ブログ|京都 下鴨 洛北の出版社「自費出版の北斗書房」

2016年7月30日

名文とは? ―文章を書く心がまえ―

上手な文章が書きたいとは、誰しも思うものです。

スッキリした切り口で味のあるエッセイ。
思わず「なるほど!」と呻ってしまう学術書。
あたかもその場に居るような錯覚を覚えるルポタージュ。

このように、上手な文書にも色々ありますが、共通していえることは「解りやすい」文章であることでしょう。
一度読めば内容がすんなり頭に入る、そんな文章は間違いなく上手な文章といえます。

残念ながら、文章の高尚さと書かれた内容の高尚さには、何の関係性もないのです。

これらのことは、多くの文章講座やテキストで述べられていることです。
逆にいえば、それだけ解りにくい文章が多いのかもしれません。
ではなぜ、解りにくい文章を書いてしまうのでしょうか。

キーボードや原稿用紙に向かったとき「自分も後世に名文を残せるかも」と、つい妄想してしまう……程度の差はあれ、そんな妄想を抱いた人は少なくないと思います。

自分の著作を読み手に高く評価してもらいたい。
自費出版に限らず、何かを執筆する際、誰しもこう考えるのではないでしょうか。
この欲求は否定できません、それは人間の持つ自然な欲求といえるからです。

ただし、これは文章の中身に関わることであって、表現方法やテクニックで、自分の文章があたかも名文であるかのように見せようとすると、たいていの場合は逆効果になります。
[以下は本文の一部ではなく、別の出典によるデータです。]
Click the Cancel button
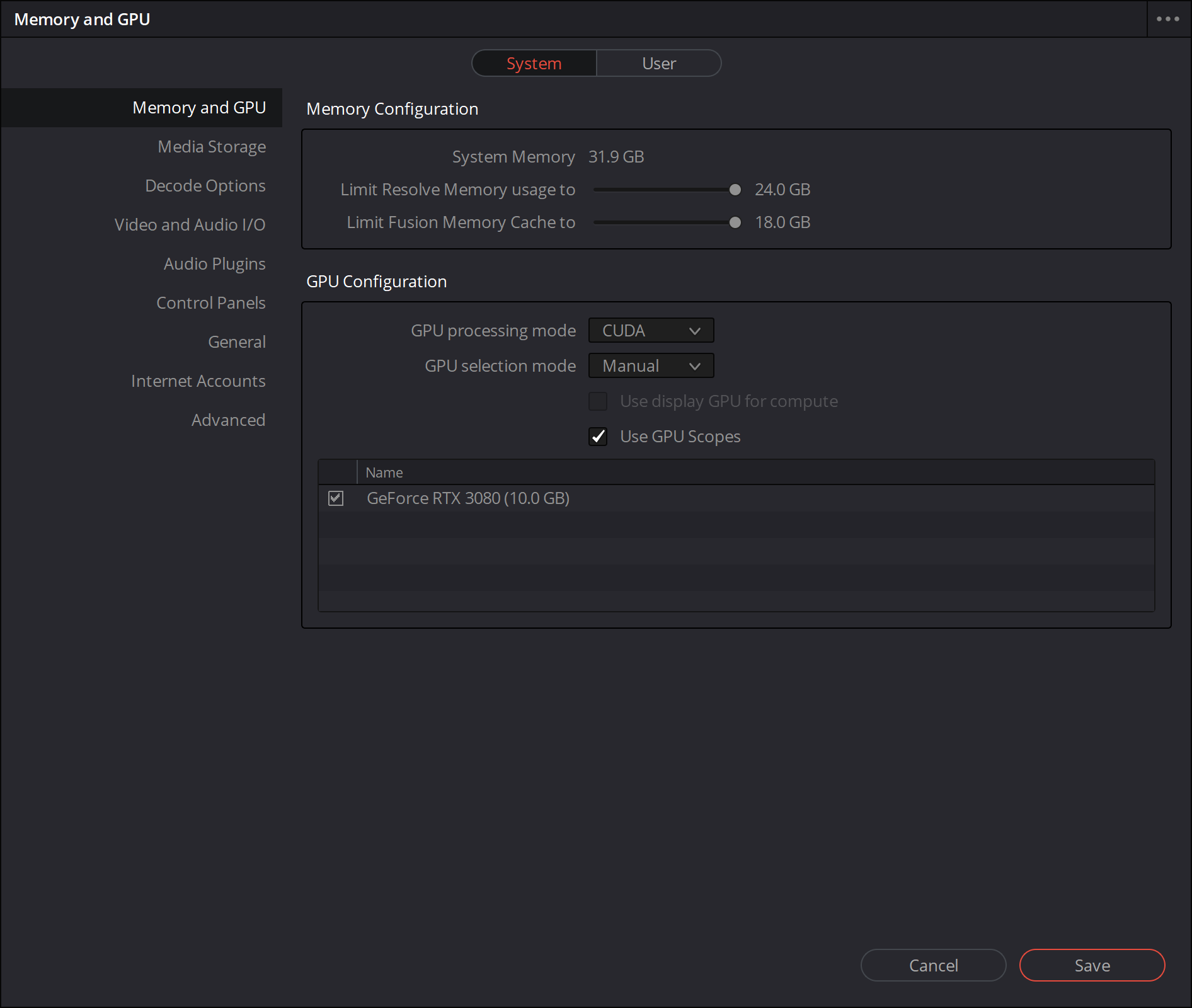The height and width of the screenshot is (1008, 1192). point(933,965)
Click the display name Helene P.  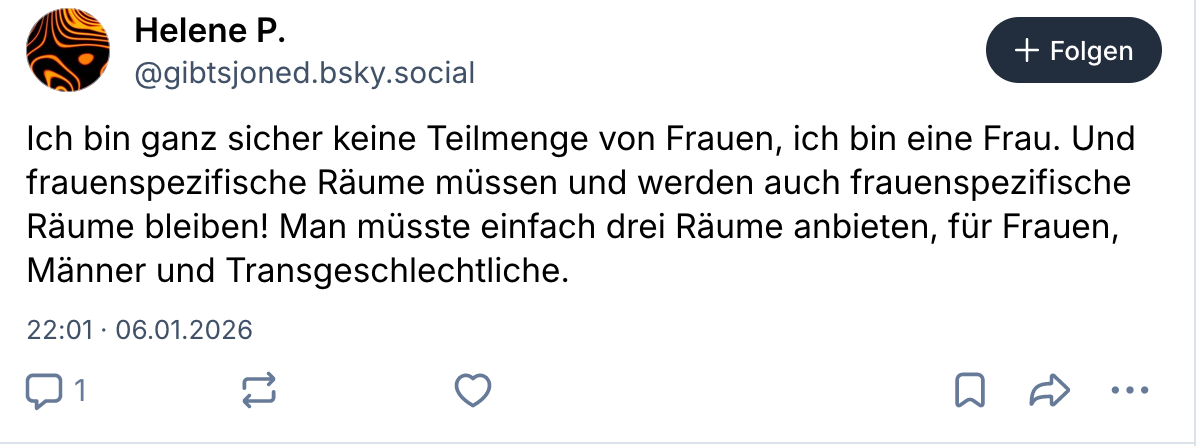[210, 32]
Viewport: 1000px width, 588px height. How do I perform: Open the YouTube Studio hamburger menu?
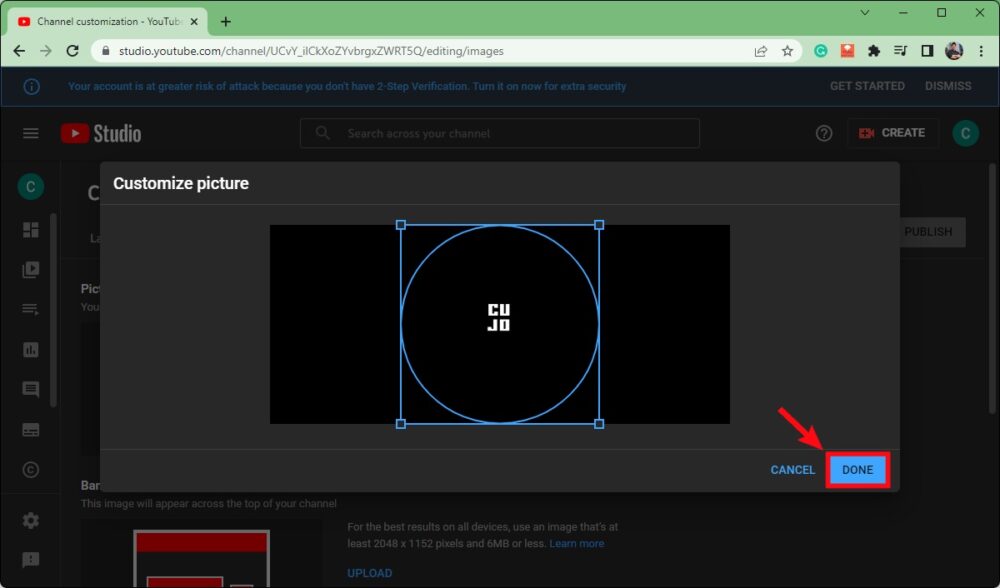pos(31,134)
よくある例としては、難しい言葉や漢字を多用し、ひねった言い回しを多用することです。
この様な文章は、文章で伝えたいことが散漫になり、その結果解りにくい文章になってしまいます。

あるいは、ひとつの文章に色々な内容を詰め込みすぎると、主題が解りにくくなり、やはり解りづらい文章になります。

名文かどうかは読み手が決めるものだと思います。
時間と多くの読み手を経て、結果的に名文として今に残っているのです。
現在に残る名文も、恐らくそれを書いた本人にそんな積もりは無かったことでしょう。

これから文章を残す私たちは「名文」ではなく、分かりやすく伝わりやすい「良文」を意識して執筆する方が、結果的に良い文章になるのではないでしょうか。